**Passage to read:**
□ □ □ □ □

In 2009 moratorium was declared on checks of private entrepreneurs but the number of administrative cases initiated by controlling bodies decreased insignificantly. Is a controlling body always right and what is to be done if there are doubts about its rightfulness? What is minor offence and in what cases can a court  release from responsibility on the basis of insignificance?  These and other questions were answered by Eduard Maksimovich, Deputy Chairman of the Economic Court of Minsk, and “Argument” Law Group senior partner Denis Aleinikov within the framework of his own ‘The Letter of the Law’ program.

What are the categories of cases over which the Economic Court considers disputes with controlling bodies presently?    

Main category where we deal with the state bodies and results of their controlling activities, are administrative cases. These are the most cases considered by the Economic Court as a result of check-ups: the number of administrative cases considered by the Economic Court in 2009 is 2467.

Administrative cases, in turn, can be subdivided into two categories: the cases considered by the EC on administrative materials that came from controlling bodies, and the cases on verification by the EC of legality and validity of regulations already adopted by the controlling bodies on administrative cases. There is one more category of cases over which we dispute with controlling bodies: appealing actions or inactions of officials of state bodies and non-normative legal acts. Consideration of these cases takes place in accordance with the procedure stated in the Code of Practice of the Economic Court of the Republic of Belarus.

Aleinikov-Maksimovich

 

What was the change in the number of administrative cases on the work of controlling bodies last year?

□ □ □ □ □

**Data section:**

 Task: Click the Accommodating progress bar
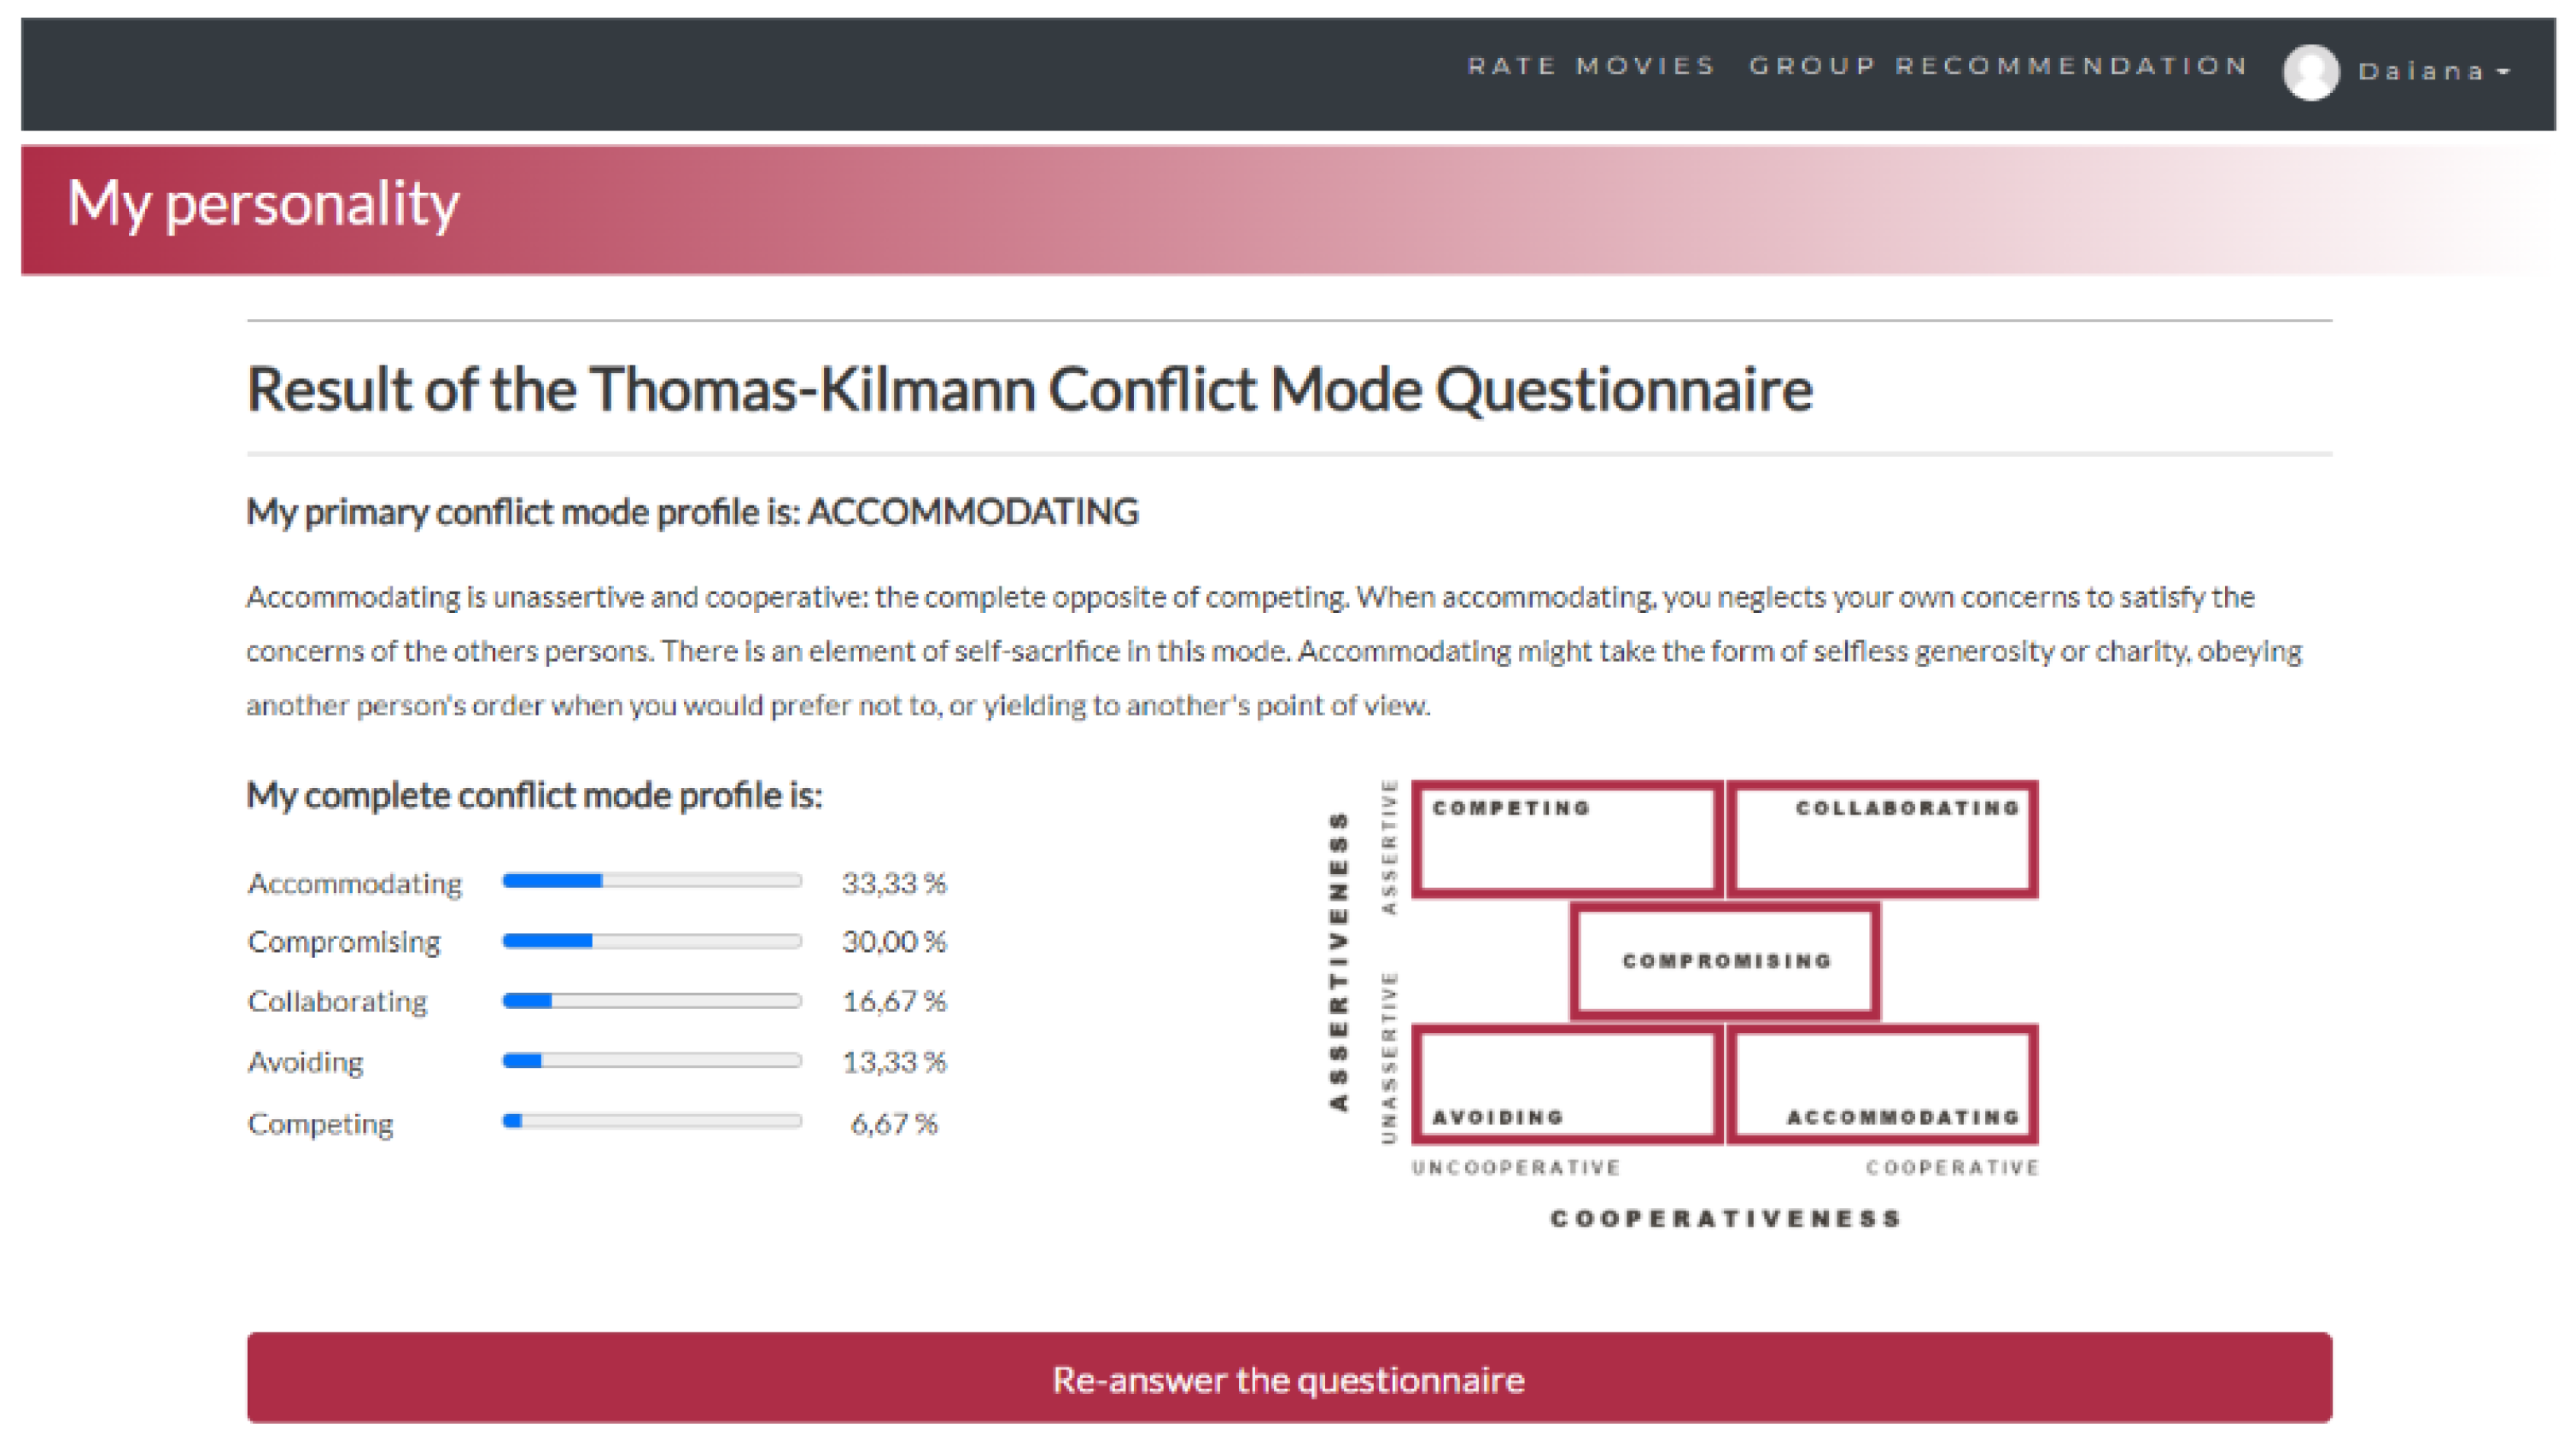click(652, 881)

□ □ □ □ □

**Task instructions:**
1. According to the interview on the Economic Court, how many administrative cases did the Economic Court consider in 2009?
2. Rewrite the part of the interview on the Economic Court starting with "In 2009 moratorium" and going on through "the Law’ program.", swapping "private entrepreneurs" for "small businesses".

**Task-by-task results:**
1. 2467

2.
In 2009 moratorium was declared on checks of small businesses but the number of administrative cases initiated by controlling bodies decreased insignificantly. Is a controlling body always right and what is to be done if there are doubts about its rightfulness? What is minor offence and in what cases can a court  release from responsibility on the basis of insignificance?  These and other questions were answered by Eduard Maksimovich, Deputy Chairman of the Economic Court of Minsk, and “Argument” Law Group senior partner Denis Aleinikov within the framework of his own ‘The Letter of the Law’ program.